__Material for this exercise__:
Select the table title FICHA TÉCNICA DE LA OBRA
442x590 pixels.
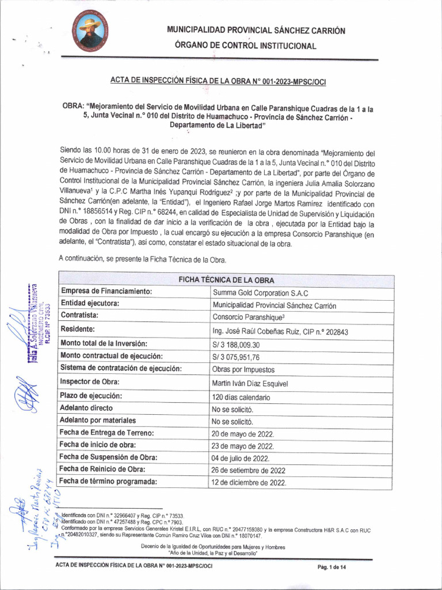pos(226,280)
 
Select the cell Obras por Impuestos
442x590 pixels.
pos(243,369)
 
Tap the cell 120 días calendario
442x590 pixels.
pos(241,398)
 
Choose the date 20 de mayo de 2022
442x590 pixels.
pos(243,434)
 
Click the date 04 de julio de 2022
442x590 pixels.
pos(241,458)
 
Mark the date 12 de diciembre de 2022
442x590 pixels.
pos(249,482)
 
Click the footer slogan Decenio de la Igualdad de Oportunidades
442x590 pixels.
pos(213,546)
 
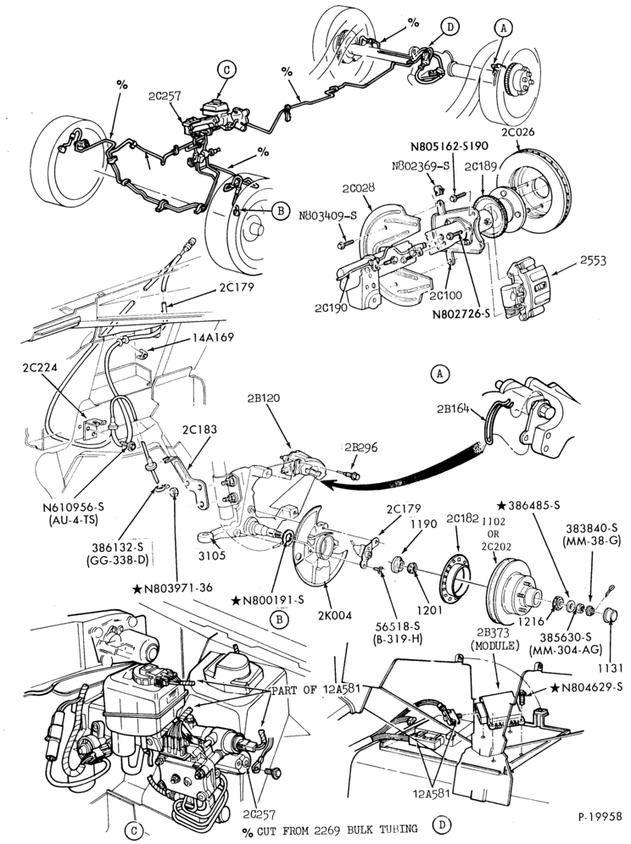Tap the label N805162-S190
click(x=450, y=147)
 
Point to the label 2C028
click(x=359, y=188)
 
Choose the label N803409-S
click(x=329, y=216)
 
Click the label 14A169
click(x=215, y=338)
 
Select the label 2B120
click(x=264, y=398)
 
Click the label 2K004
click(x=335, y=615)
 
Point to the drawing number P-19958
click(x=600, y=817)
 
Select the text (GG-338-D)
click(x=117, y=560)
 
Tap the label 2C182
click(x=462, y=519)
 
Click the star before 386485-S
click(x=501, y=505)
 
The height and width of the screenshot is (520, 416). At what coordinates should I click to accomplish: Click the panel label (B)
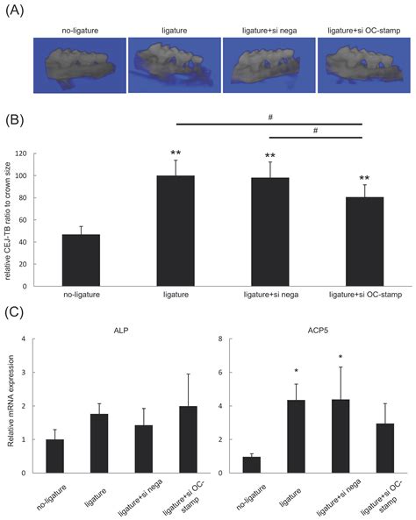pos(16,117)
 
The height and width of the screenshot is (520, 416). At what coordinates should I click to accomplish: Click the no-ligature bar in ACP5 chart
pos(252,464)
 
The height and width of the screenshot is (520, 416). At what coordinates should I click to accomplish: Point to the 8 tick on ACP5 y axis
pos(231,339)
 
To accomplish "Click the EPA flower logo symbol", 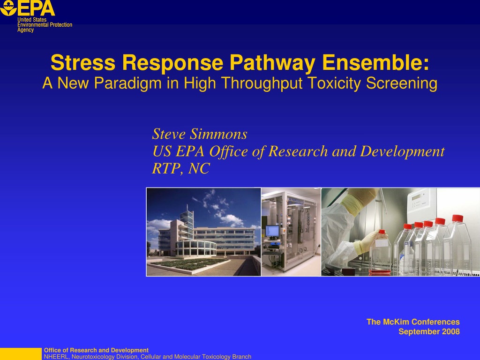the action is tap(8, 8).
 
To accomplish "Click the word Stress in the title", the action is tap(82, 62).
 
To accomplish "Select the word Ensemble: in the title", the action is tap(375, 62).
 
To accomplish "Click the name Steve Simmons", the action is tap(200, 134).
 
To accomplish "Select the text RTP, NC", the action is tap(181, 168).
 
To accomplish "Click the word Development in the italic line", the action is tap(402, 151).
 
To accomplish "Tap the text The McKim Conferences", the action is tap(413, 322).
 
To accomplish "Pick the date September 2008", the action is tap(429, 331).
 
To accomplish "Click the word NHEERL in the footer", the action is tap(56, 357).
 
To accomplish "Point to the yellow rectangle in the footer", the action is tap(21, 354).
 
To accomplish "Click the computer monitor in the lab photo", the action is tap(272, 231).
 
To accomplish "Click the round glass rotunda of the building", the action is tap(196, 248).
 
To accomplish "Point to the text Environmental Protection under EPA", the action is tap(45, 25).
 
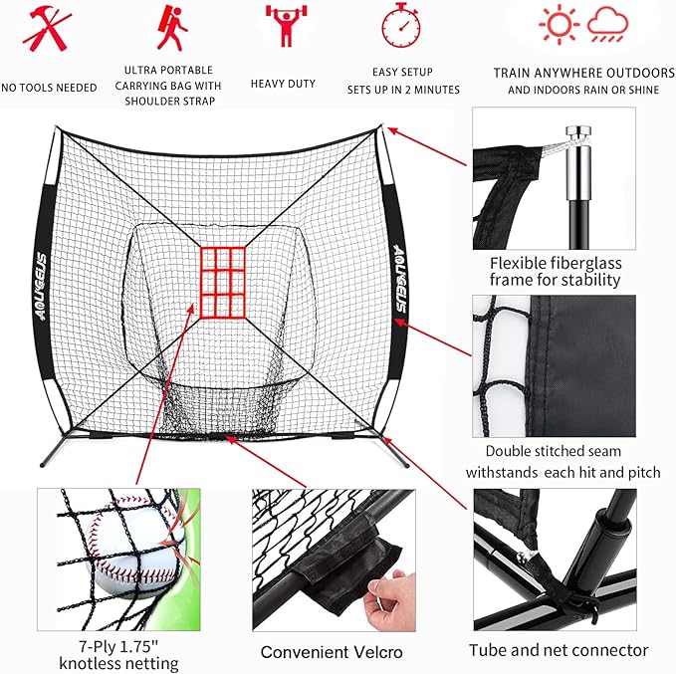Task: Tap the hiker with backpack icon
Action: coord(171,28)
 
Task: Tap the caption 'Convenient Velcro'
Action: coord(331,653)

__Written problem__: Rewrite the entries from the line containing "panel label (B)" through the line containing "pos(231,339)", inclusive, replacing "screenshot" with "image" and keeping everything else the same. Omit the pictures.

__Exercise solution__:
The height and width of the image is (520, 416). At what coordinates should I click to accomplish: Click the panel label (B)
pos(16,117)
 
The height and width of the image is (520, 416). At what coordinates should I click to accomplish: Click the no-ligature bar in ACP5 chart
pos(252,464)
 
The height and width of the image is (520, 416). At what coordinates should I click to accomplish: Point to the 8 tick on ACP5 y axis
pos(231,339)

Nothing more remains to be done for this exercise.